I know I do this with the Crested-I used to call her a picky eater, and would try to change her food around, and worried she wasn't eating enough. I did this until a friend picked her up and said-wow, for a Crested she's in really good weight  She self regulates, and will eat more when she is hungry and less when she isn't.


----------



## EvilNessCroft (Feb 17, 2009)

CarolinaCasey said:


> Put her food down for 15 minutes. If she doesn't eat it all within that time, pick it up. At her next meal time, offer the normal amount again. If within 15 minutes, she doesn't eat it all. Pick it up. Repeat, repeat, repeat. She will stop being choosy and will eat the food. I don't believe that dogs begin to dislike a food or tire of it either as Hotel4Dogs said.
> 
> As long as she has an appetite for human food or aromas of what you're cooking and isn't not eating because of some illness- I would do what I suggested with picking up the food.


Thank you for the advice! I'll try that tomorrow! I don't think she's sick, we were at the vet yesterday for her annual checkup and she's doing good! And as I said, she is eating her diner normally...


----------



## EvilNessCroft (Feb 17, 2009)

Tahnee GR said:


> I agree with Barb-I don't believe they truly get bored with their food. I think we are more likely to assume that is the problem, because WE would get bored eating the same food all the time. Most of the time there is a reason if they have cut back-they are self-regulating, don't feel well, snuck some snacks or treats in, etc.
> 
> I know I do this with the Crested-I used to call her a picky eater, and would try to change her food around, and worried she wasn't eating enough. I did this until a friend picked her up and said-wow, for a Crested she's in really good weight  She self regulates, and will eat more when she is hungry and less when she isn't.

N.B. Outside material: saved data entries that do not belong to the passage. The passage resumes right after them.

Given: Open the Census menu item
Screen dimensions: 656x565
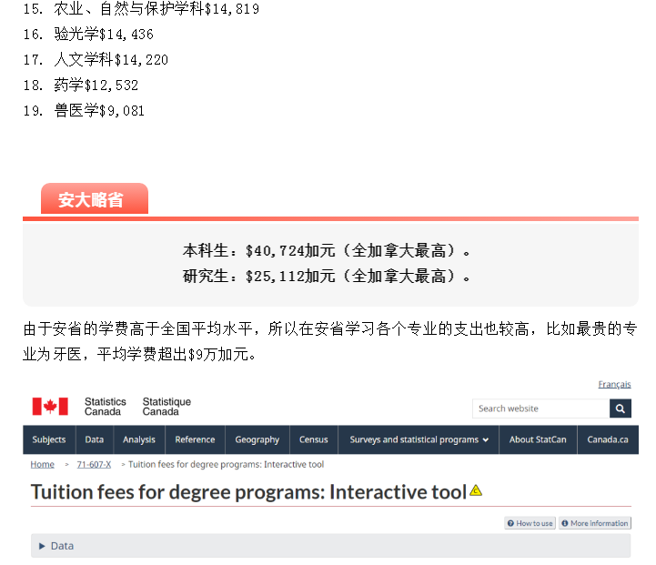Looking at the screenshot, I should [x=314, y=439].
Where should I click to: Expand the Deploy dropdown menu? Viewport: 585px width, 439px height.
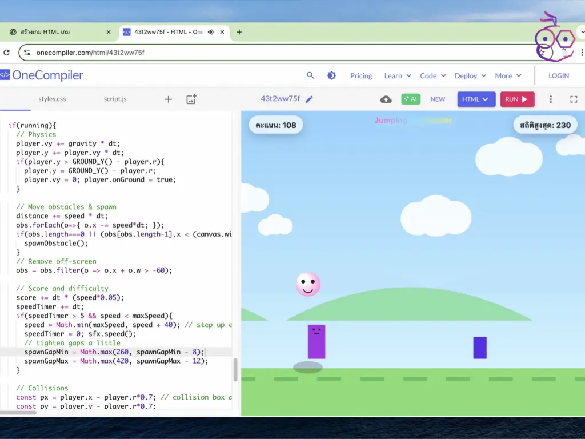[470, 75]
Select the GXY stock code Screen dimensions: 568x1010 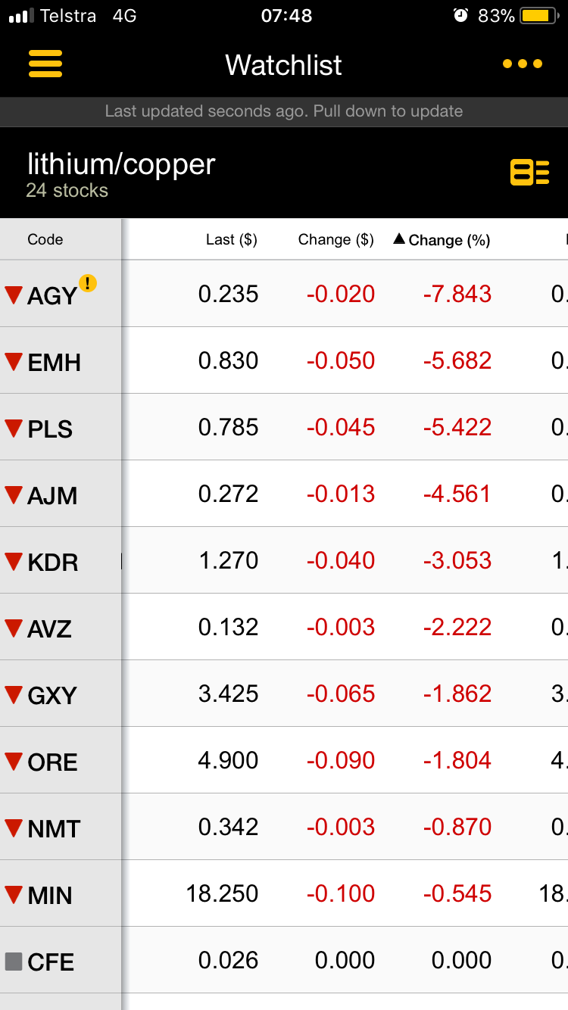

I feel better now reading your comment!  The vet did say she was in good weight and shouldn't gain any more.


----------



## Tahnee GR (Aug 26, 2006)

Now, not all of my dogs will self-regulate! Trouble and Bindi will eat whatever I put down and look for more  Creed on the other hand really does seem to self regulate, and about the time I notice he looks a little chunky, he starts eating less. He will actually leave some food in his bowl! I have to be careful because when I let him out of his crate after eating, the other dogs all rush it and try to get in, just in case he left some food!


----------



## hotel4dogs (Sep 29, 2008)

Linda, have you noticed that intact males are more likely to self-regulate? It seems that way to me.


----------



## Tahnee GR (Aug 26, 2006)

Interesting-I never thought if it that way, Barb. I've never really had a neutered male-at least, a young neutered male-so I really haven't got a comparison but you are right, my intact males were more likely to leave food than the intact girls were.


----------



## hotel4dogs (Sep 29, 2008)

We've observed that pretty consistently here at the pet hotel, across all breeds. It seems like intact males are much more likely than intact females, or altered dogs of either sex, to leave food. 
They have other things on their minds I guess 



Tahnee GR said:


> Interesting-I never thought if it that way, Barb. I've never really had a neutered male-at least, a young neutered male-so I really haven't got a comparison but you are right, my intact males were more likely to leave food than the intact girls were.


----------



## missmarstar (Jul 22, 2007)

hotel4dogs said:


> Linda, have you noticed that intact males are more likely to self-regulate? It seems that way to me.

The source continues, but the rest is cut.